**TASK**
Only a number is wanted here: how many lines in the entries below contain the word "dark".

**RECORDED DATA**

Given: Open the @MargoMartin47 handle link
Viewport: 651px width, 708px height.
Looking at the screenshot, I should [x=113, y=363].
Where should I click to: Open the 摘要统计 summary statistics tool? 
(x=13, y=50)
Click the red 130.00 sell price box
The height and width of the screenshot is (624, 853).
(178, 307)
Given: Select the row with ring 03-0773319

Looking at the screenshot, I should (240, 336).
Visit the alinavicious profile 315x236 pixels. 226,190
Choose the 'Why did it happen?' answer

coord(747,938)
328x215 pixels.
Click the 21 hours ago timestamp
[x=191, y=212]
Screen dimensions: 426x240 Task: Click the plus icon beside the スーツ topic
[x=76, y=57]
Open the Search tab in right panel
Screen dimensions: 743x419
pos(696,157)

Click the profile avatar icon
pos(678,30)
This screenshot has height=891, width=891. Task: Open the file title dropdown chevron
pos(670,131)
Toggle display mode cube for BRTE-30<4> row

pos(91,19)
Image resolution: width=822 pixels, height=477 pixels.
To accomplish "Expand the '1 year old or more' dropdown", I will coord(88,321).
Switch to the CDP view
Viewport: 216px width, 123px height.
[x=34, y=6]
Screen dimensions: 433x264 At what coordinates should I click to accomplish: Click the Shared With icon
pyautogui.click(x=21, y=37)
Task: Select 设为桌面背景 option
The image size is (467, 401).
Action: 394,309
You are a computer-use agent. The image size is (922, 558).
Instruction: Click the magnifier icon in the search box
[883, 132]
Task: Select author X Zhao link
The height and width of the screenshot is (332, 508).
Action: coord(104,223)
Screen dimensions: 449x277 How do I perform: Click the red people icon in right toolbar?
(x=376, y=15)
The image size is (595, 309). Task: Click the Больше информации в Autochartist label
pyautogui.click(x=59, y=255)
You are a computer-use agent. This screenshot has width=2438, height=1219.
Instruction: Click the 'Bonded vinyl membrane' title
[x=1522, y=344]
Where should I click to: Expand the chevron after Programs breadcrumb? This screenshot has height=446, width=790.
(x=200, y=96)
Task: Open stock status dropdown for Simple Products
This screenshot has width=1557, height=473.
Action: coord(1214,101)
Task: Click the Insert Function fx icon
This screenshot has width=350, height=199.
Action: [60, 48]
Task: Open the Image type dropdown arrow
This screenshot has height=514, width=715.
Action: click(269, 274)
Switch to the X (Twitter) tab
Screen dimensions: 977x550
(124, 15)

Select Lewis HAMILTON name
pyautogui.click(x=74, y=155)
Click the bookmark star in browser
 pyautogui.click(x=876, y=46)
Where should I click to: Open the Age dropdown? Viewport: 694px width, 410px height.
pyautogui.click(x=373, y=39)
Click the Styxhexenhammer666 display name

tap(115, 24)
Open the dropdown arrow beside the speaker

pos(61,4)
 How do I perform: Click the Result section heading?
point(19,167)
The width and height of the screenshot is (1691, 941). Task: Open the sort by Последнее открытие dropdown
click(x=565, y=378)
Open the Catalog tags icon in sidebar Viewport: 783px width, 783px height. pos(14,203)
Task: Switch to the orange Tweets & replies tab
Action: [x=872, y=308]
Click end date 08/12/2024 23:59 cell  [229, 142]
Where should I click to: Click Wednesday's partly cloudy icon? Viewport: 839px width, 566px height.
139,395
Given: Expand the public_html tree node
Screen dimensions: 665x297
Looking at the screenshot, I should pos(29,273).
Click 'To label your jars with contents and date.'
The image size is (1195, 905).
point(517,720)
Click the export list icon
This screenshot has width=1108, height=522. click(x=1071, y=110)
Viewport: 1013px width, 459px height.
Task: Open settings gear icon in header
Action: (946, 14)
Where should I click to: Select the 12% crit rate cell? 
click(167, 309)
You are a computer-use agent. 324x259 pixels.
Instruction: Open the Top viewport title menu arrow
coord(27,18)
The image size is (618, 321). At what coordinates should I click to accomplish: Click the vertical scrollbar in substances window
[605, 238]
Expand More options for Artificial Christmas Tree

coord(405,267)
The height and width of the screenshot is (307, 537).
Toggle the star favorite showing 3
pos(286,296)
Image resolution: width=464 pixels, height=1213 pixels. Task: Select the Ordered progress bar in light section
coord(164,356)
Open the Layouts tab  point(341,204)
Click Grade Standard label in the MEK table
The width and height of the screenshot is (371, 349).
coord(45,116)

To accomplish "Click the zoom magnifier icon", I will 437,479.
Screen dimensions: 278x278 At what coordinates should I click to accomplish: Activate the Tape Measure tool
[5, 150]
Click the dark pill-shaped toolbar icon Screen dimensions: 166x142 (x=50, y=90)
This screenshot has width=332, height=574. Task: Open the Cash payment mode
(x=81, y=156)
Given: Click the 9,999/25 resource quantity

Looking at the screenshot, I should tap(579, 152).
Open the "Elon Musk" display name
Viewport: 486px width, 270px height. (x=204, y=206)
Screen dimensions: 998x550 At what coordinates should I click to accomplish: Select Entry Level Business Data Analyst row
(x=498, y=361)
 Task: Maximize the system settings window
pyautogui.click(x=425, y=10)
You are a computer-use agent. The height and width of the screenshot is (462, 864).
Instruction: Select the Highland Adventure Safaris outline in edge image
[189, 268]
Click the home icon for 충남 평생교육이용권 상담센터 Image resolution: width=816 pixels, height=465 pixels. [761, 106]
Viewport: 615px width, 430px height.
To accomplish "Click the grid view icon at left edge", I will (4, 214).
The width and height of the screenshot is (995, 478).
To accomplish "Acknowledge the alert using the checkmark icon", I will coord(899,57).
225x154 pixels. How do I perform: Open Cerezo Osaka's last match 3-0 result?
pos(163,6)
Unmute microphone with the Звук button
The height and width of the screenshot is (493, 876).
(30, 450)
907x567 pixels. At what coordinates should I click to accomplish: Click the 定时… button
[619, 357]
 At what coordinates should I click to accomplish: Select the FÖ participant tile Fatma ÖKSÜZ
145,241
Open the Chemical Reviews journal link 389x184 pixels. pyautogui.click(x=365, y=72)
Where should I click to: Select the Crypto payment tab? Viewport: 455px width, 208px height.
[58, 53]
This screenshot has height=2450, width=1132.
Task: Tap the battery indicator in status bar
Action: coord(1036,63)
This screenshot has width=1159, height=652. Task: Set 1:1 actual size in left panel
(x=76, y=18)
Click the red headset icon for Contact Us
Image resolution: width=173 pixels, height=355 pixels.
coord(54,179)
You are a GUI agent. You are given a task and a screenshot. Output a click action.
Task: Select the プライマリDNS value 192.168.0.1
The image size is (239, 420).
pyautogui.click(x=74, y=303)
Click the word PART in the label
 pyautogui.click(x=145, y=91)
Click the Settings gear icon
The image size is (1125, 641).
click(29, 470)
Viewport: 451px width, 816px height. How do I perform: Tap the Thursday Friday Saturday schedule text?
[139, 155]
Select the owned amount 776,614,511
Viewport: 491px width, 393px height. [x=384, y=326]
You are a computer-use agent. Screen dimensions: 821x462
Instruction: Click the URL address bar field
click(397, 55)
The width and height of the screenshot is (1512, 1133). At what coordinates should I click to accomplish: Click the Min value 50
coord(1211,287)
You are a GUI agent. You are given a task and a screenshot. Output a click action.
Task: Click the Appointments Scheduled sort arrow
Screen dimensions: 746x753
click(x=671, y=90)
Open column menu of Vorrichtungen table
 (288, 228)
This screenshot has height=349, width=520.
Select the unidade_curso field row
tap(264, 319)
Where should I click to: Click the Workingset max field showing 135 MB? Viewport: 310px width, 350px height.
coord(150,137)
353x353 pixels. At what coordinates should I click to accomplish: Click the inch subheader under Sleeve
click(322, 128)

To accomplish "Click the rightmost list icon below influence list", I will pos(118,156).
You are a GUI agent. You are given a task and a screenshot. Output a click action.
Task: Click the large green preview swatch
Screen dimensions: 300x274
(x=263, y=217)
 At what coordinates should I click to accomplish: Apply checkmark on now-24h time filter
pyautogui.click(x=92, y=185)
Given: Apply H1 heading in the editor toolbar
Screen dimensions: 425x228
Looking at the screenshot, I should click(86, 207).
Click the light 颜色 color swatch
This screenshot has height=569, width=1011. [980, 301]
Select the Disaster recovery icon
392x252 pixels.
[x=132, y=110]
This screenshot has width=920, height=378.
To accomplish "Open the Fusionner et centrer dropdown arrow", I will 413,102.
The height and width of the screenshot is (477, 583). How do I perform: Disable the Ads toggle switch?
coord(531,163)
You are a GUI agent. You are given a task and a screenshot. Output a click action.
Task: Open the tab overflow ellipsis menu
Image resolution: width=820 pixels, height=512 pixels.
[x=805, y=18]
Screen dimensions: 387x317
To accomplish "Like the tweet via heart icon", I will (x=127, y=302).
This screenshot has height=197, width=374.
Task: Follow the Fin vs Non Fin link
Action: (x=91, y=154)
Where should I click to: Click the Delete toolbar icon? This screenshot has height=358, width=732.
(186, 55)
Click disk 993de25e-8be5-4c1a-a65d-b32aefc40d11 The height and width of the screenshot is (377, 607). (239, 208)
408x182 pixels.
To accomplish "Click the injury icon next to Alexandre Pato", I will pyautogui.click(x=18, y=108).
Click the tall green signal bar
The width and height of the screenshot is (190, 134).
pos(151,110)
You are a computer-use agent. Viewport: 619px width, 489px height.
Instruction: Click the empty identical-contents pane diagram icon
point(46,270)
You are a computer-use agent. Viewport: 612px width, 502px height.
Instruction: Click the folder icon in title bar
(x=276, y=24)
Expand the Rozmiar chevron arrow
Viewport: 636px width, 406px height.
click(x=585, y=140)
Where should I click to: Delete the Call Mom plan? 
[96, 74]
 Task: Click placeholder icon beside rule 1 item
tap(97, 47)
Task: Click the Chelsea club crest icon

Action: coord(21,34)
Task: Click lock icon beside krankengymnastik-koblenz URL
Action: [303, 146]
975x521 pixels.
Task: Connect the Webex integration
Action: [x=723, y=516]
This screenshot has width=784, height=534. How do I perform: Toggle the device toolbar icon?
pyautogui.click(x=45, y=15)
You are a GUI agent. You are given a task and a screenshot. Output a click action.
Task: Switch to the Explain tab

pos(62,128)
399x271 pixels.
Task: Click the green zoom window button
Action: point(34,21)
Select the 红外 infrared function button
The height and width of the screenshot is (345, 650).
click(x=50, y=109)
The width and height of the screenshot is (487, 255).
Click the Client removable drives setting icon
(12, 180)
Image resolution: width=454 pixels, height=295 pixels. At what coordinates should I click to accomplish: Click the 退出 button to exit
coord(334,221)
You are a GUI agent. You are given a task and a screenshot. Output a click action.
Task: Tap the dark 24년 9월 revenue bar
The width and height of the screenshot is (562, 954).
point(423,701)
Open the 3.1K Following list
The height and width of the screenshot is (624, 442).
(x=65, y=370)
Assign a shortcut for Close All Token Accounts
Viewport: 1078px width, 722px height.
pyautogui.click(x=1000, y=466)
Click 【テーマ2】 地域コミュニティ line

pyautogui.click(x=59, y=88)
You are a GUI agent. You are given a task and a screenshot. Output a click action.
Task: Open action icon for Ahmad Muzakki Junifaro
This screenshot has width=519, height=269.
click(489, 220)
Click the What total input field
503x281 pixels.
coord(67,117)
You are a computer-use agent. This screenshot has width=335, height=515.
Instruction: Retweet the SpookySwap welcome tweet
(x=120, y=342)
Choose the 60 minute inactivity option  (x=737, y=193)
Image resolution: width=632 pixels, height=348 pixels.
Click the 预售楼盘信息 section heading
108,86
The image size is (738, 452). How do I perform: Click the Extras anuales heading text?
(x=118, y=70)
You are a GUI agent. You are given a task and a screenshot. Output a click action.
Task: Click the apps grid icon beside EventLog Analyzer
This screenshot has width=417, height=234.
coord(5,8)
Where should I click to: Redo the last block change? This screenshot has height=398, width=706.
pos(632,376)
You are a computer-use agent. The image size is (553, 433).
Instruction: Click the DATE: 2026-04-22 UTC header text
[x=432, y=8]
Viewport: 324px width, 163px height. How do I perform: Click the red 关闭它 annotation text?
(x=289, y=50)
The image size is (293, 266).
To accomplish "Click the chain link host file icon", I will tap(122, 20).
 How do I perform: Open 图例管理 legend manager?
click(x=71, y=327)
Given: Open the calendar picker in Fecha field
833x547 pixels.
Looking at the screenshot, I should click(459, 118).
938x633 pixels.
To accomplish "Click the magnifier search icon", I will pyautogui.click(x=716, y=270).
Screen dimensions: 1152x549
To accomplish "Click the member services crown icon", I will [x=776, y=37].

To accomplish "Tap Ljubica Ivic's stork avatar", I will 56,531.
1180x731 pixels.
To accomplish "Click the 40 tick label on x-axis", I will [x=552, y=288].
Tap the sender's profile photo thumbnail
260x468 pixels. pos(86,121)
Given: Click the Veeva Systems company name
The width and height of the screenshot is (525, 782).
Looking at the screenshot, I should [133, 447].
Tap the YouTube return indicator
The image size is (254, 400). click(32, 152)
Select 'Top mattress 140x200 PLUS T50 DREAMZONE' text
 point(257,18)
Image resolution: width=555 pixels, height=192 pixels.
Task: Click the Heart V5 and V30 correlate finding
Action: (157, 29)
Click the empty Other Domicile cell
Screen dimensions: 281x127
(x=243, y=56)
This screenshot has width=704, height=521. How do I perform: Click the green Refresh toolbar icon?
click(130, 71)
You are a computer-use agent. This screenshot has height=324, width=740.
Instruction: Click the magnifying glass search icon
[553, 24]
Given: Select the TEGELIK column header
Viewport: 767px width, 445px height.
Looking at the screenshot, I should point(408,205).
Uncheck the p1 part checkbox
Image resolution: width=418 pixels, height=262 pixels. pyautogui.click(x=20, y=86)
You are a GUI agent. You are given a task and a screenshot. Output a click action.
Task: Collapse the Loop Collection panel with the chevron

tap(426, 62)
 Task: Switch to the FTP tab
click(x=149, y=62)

**ANSWER BOX**
2